Salah satu coping behavior terbaik yang saya lakukan adalah memberikan waktu untuk diri sendiri agar dapat beristirahat dengan cukup. Ketika tubuh dan pikiran terlalu lelah, saya biasanya mengambil waktu istirahat sekitar 15–30 menit untuk menenangkan pikiran. Dalam waktu tersebut, saya mencoba duduk santai, menarik napas dalam dalam, atau sekadar memejamkan mata agar tubuh menjadi lebih rileks. Menurut saya, istirahat yang cukup sangat penting karena dapat membantu mengurangi rasa stres, meningkatkan konsentrasi, dan membuat pikiran menjadi lebih jernih.

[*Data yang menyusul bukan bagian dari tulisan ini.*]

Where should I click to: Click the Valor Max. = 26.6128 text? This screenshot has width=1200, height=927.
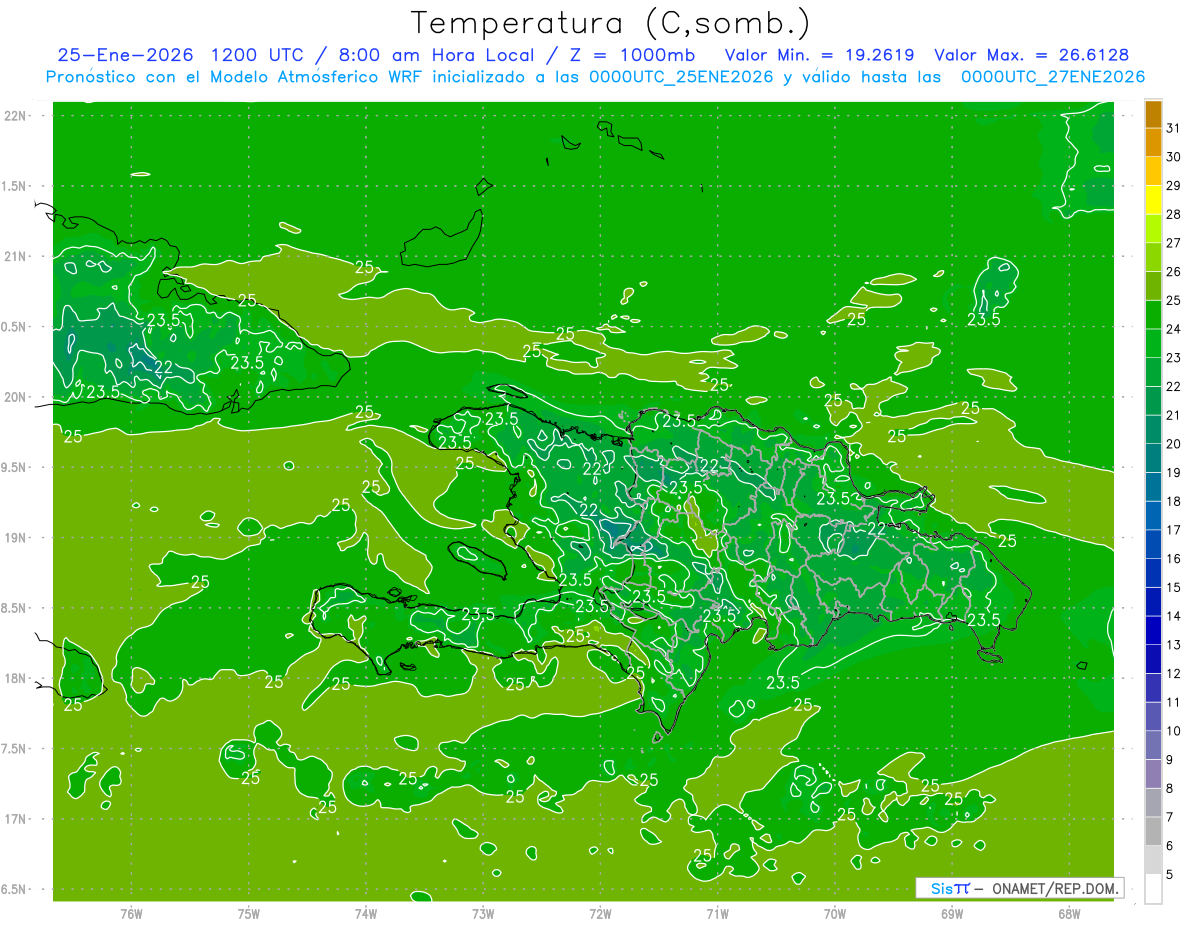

Selain beristirahat, saya juga menjadikan olahraga sebagai salah satu cara terbaik untuk mengatasi stres dan menjaga kesehatan mental. Saya biasanya melakukan olahraga ringan seperti berjalan kaki, jogging, stretching, atau workout sederhana selama 30–60 menit sebanyak tiga sampai lima kali dalam seminggu. Ketika berolahraga, tubuh terasa lebih segar dan suasana hati menjadi lebih baik karena olahraga dapat membantu melepaskan hormon endorfin yang membuat seseorang merasa lebih bahagia dan rileks. Tidak hanya itu, olahraga juga membantu saya menjaga kesehatan fisik sehingga tubuh tidak mudah lelah dan lebih siap menghadapi aktivitas sehari-hari.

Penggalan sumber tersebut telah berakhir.